At his news conference, McKeon renewed his criticism of Obama, saying that blame for the gridlock in Congress rested "down the street" at the White House. He also charged that Obama gives "very little direction," and was critical of what he said was the President's unwillingness to explain "why we're in Afghanistan."
Despite his differences with McKeon, Hagel said in a statement that "as Chairman of the House Armed Services Committee, Buck has fought hard to provide our troops serving around the world, and their families, the resources and support they need to accomplish their mission."
Hagel said that McKeon, who did not serve in the military, "is a true patriot, and thanks to his leadership on defense issues and his passion for our troops, he has made our military stronger, and our country more secure."
McKeon is the latest veteran lawmaker to exit Congress frustrated with the increasing partisanship. Rep. Jim Moran, D-Va., similarly announced his retirement after 12 terms on Wednesday. McKeon's counterpart, Senate Armed Services Committee Chairman Carl Levin, D-Mich., is retiring at the end of his term.

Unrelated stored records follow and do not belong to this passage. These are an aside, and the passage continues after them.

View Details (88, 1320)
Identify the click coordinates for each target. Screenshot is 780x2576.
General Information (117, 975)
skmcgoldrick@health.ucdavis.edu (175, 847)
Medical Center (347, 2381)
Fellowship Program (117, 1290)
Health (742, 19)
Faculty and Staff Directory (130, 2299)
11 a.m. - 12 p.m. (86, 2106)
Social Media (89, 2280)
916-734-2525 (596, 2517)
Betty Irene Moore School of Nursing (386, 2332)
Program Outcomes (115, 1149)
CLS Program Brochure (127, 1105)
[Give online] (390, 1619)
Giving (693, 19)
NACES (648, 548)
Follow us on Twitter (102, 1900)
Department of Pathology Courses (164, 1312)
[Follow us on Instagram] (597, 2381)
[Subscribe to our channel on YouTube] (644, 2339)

"Unlike many other recent retirements in the U.S. House, McKeon's does not come as a surprise: His exit had been rumored for months, to the point where two prominent Republicans back in California had essentially already announced their campaigns in advance of McKeon's actual announcement," said Kyle Kondik, managing editor of Sabato's Crystal Ball at the University of Virginia Center for Politics.
"The exit of McKeon -- and the death of Rep. Bill Young, R-Fla. -- further thins the ranks of old-school defense appropriators from the House GOP. "This is notable in a party that, with the rise of the Tea Party and more dovish leaders like Sen. Rand Paul, R-Ky., is not quite as uniformly supportive of lavish defense spending as it has been historically," Kondik said.